Issue No.05 - Sept.-Oct. (2013 vol.15)
Published by the IEEE Computer Society
Thomas Vogel , Los Alamos National Laboratory
DOI Bookmark: http://doi.ieeecomputersociety.org/10.1109/MCSE.2013.101
Here, Thomas Vogel provides an overview and review of Shane Cook's book, CUDA Programming: A Developer's Guide to Parallel Computing with GPUs.
“Serial programming is dead.” This is the peg and main theme of this Compute Unified Device Architecture (CUDA) textbook, and once you start reading, the author relentlessly guides you through the transition from serial (CPU) programming, which almost all of us grew up with, to massively parallel programming of GPUs. It’s no secret that CPUs reached some physical limitations and haven’t gotten much faster over the last several years.
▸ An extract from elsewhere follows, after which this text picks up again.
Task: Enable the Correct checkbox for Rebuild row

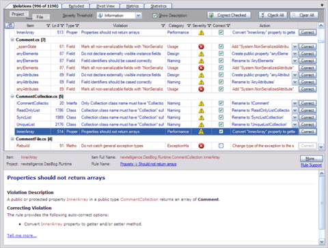Action: 221,146
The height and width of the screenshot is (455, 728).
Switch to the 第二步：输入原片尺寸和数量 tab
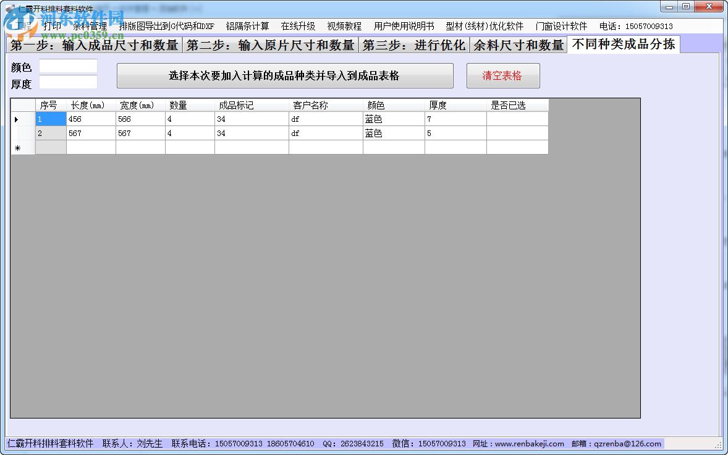[271, 45]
Consequently, if we want to make progress, we have no option but to go parallel in some way; and GPU programming using CUDA has turned out to be a promising option.
There aren’t that many, but this is the most comprehensive textbook about CUDA programming I’ve seen so far. The 563-page book is highly detailed (sometimes maybe a little too much so), up-to-date, and provides both straightforward help for CUDA beginners and advanced topics for experienced GPU programmers concerning tuning or optimization. It isn’t a pure “introduction to” or guide to playing around with GPUs, nor is it a reference work for finding quick information. Rather, it’s a textbook for someone at the early stage of the transition to parallel GPU computing who seriously wants to dive into that world. In this regard, it quite nicely complements other publications like the GPU: Computing Gems series or CUDA by Example (both reviewed in earlier issues of CiSE1,2). In any case, as the subtitle suggests, the book addresses developers of some kind. That is, the author expects a solid background and knowledge in serial programming as well as basic understanding of hardware architectures.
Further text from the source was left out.